Partite Correnti (Current Account)
La voce più ampia della bilancia dei pagamenti: include commercio di beni e servizi, redditi da investimenti esteri (dividendi, interessi) e trasferimenti correnti. È l'indicatore macroeconomico più completo dei flussi economici tra paesi.

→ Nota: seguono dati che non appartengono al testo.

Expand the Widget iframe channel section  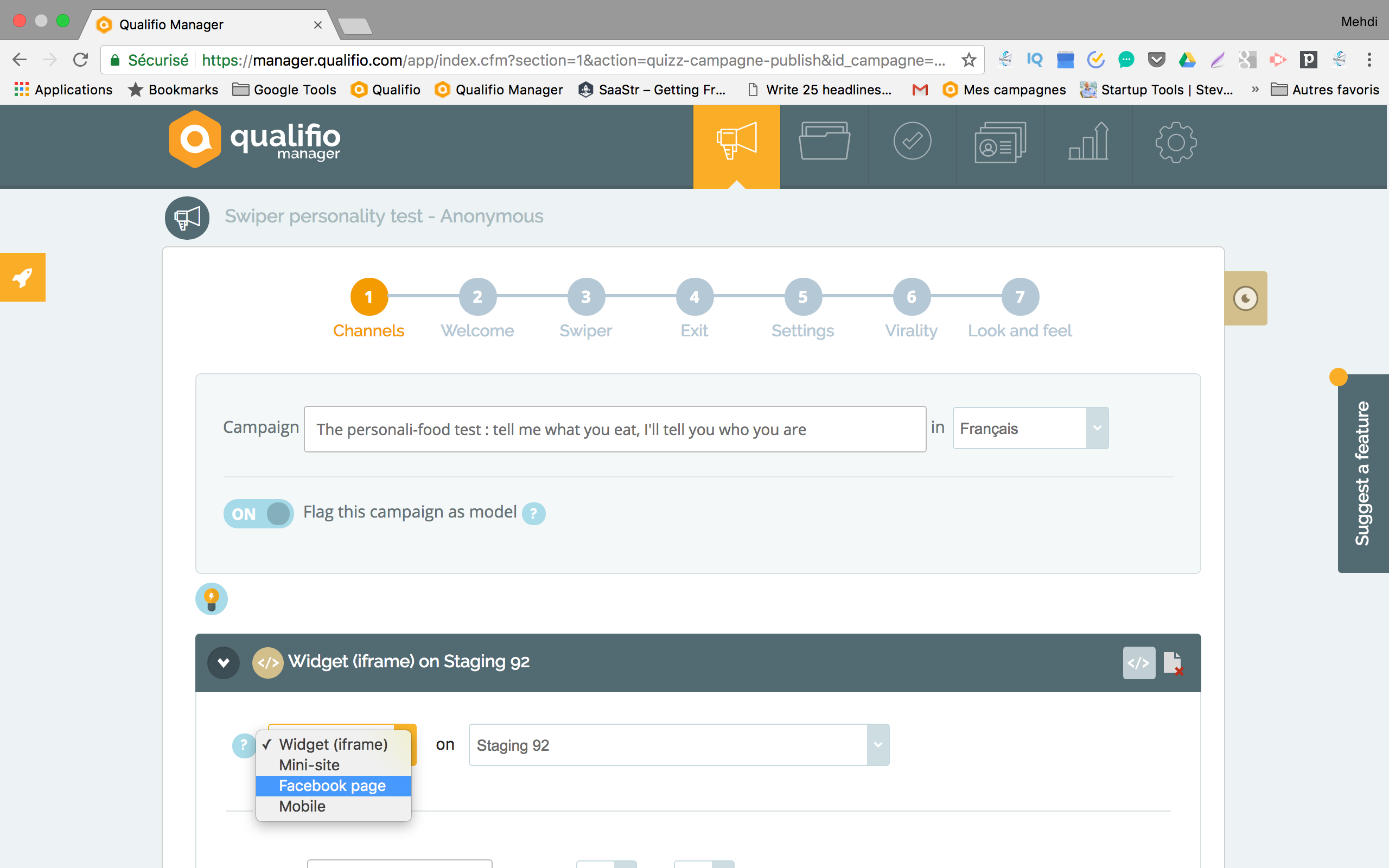click(x=223, y=660)
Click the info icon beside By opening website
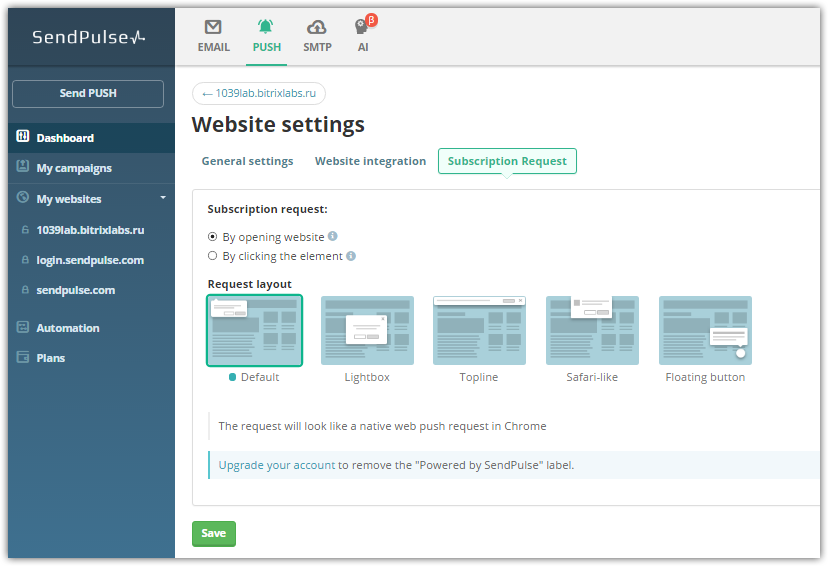Screen dimensions: 828x566 pos(333,237)
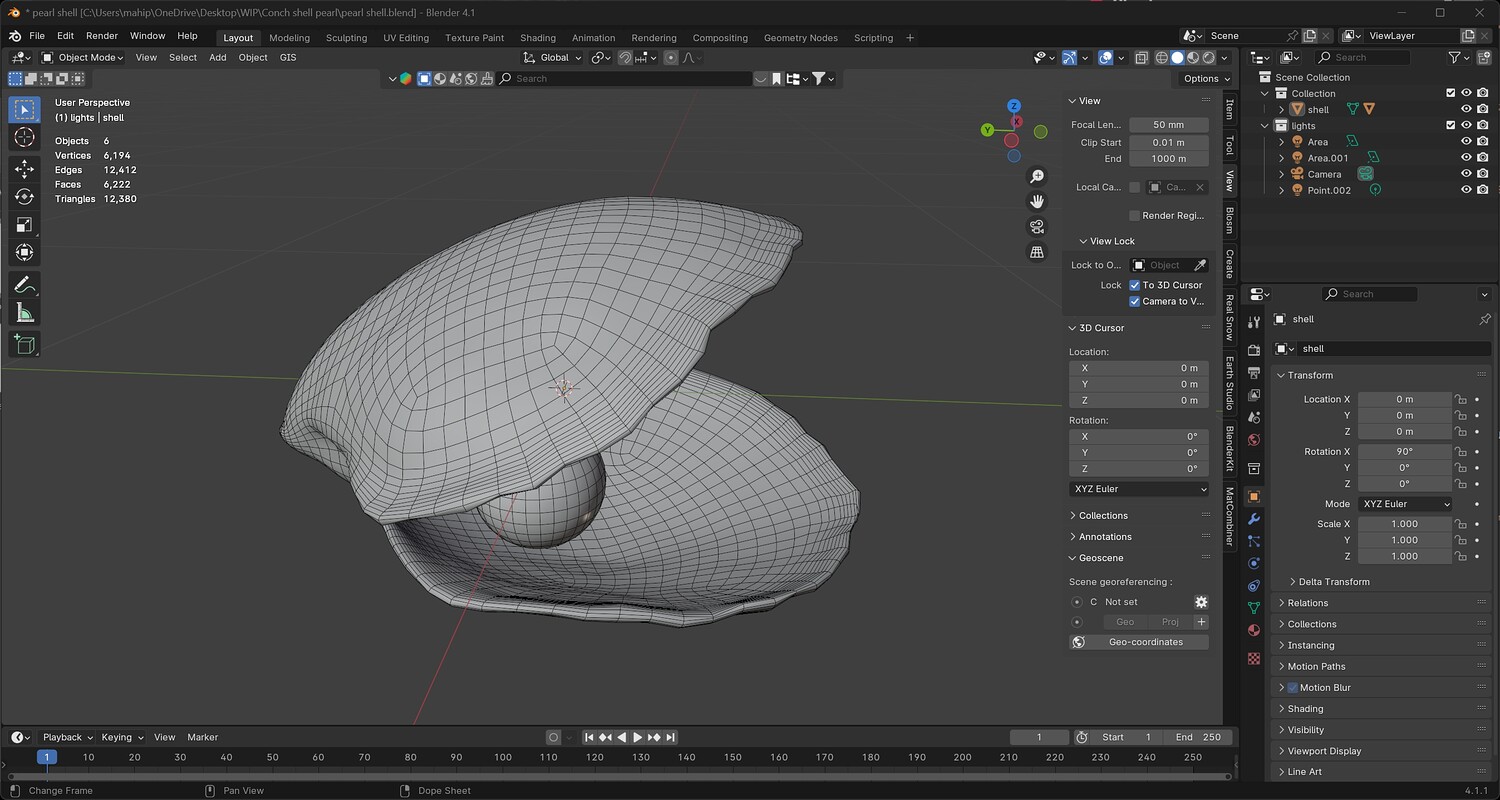Click the Focal Length 50 mm field

pos(1168,125)
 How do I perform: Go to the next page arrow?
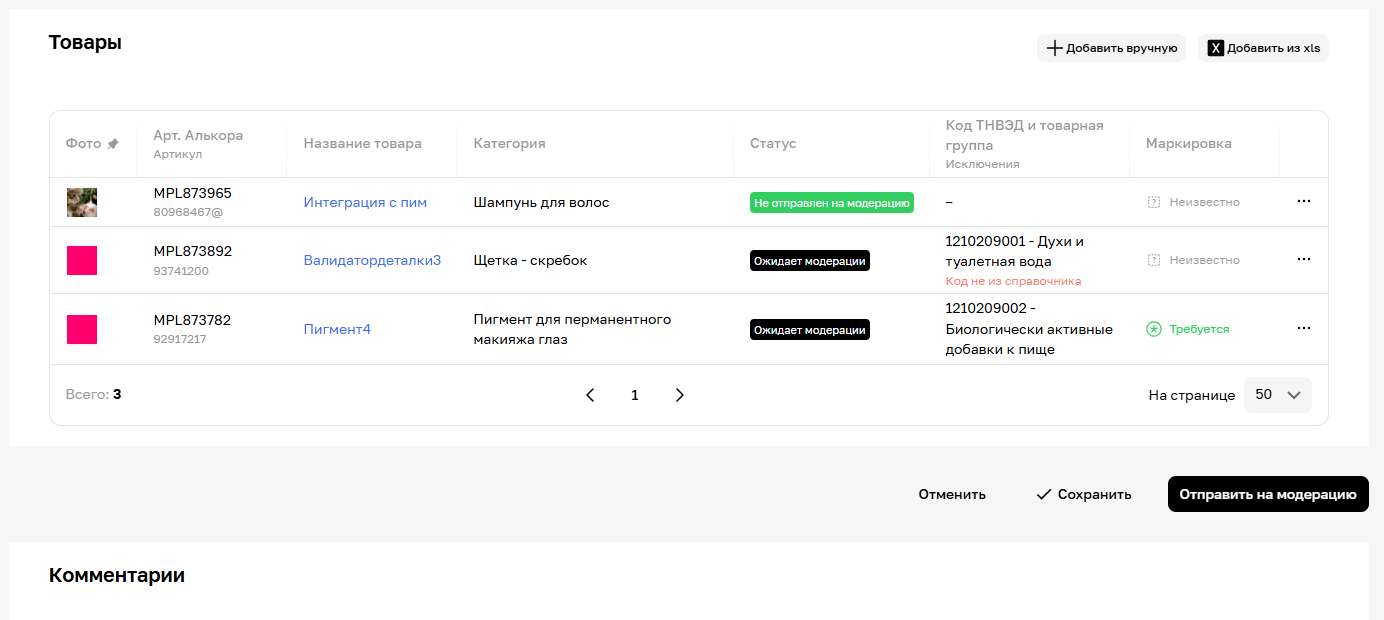click(680, 395)
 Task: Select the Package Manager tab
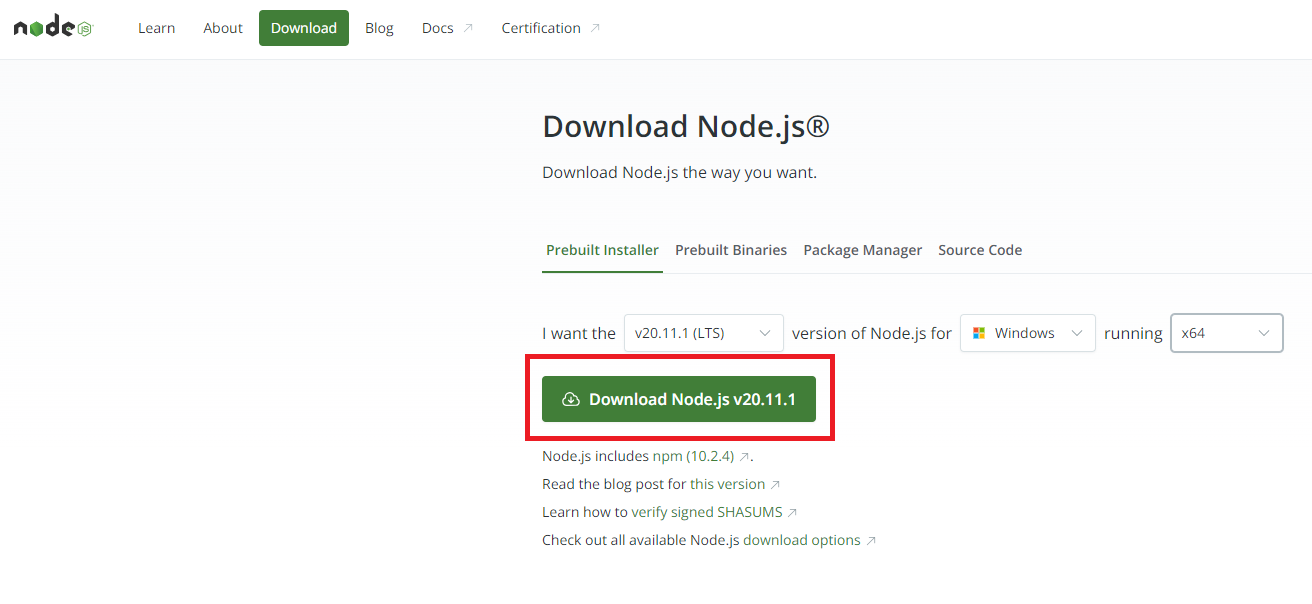pyautogui.click(x=863, y=250)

Il saldo delle partite correnti = Bilancia Commerciale (beni) + Bilancia dei Servizi + Redditi Primari (interessi e dividendi da/verso estero) + Redditi Secondari (rimesse, aiuti). Un paese con surplus strutturale delle partite correnti (Germania 7% del PIL, Cina 2%) è un esportatore netto di capitali: finanzia il deficit degli altri paesi. Un paese con deficit strutturale (USA, UK, Australia) deve attrarre continuamente capitali esteri per finanziare la differenza tra risparmio e investimento interno. Per i mercati emergenti, un deficit delle partite correnti superiore al 4-5% del PIL è considerato una vulnerabilità strutturale: in caso di fuga di capitali (sudden stop), il paese può trovarsi in crisi valutaria. La crisi della lira turca (2018, 2021) e dell'Argentina sono esempi di paesi con deficit elevato delle partite correnti che hanno subito crisi valutarie severe.